What does the financial well-being look like for students of Oklahoma’s largest universities? With the fall semester approaching, many students and parents have college on their minds.

Student debt is one of the most pressing problems facing the United States, and this fall, tuition is increasing at all of Oklahoma’s public colleges and universities. Tuition and mandatory fees will increase an average of 8.4 percent, according to the Oklahoma State Regents for Higher Education.

A few years ago, the U.S. Department of Education launched College Scorecard, which made cost-related information easily accessible to the public. The website helps students choose a college that best meets their financial needs.

The Frontier analyzed data from 10 Oklahoma colleges with the largest student bodies. The majority of the colleges are public, four-year universities, with the exception of the University of Tulsa, which is a private institution.

Tulsa Community College, Oklahoma City Community College and Rose State College are two-year colleges, which could affect debt per year of education.

In 2015, more than half of Oklahoma’s students left college with debt. The median debt for students at graduation range from $9,750 at Rose State College, to $25,000 at the University of Tulsa. It should be noted that private institutions, such as TU, tend to be more expensive.

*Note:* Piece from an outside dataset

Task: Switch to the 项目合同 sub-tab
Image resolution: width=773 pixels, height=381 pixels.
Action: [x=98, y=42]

We calculated the typical debt per year for each university. Variations can be seen depending on whether the college is a two or four-year institution. The figures include only federal loans, meaning private and Parent PLUS loans are excluded.

Many students turn to federal students loans to help pay for college. At Northeastern State University, 52 percent of students borrowed. At Oklahoma City Community College, only 24 percent of students took out federal loans.

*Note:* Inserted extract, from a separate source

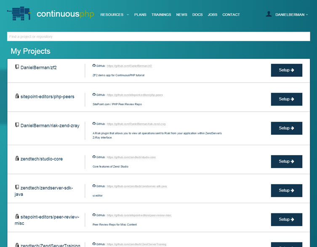Go to the TRAININGS page
Viewport: 317px width, 247px height.
point(161,15)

After college, graduates are faced with paying off their debts. The table below shows the percentage of students who repaid at least $1 of their debts within three years of finishing school. At the University of Oklahoma, 88 percent of students repaid at least $1 on their loans, while 50 percent of students at Oklahoma City Community College did.

The accompanying table show graduates’ median earnings 10 years after entering school, which ranges from $31,200 to $46,600. The figures are for former students who received federal loans only.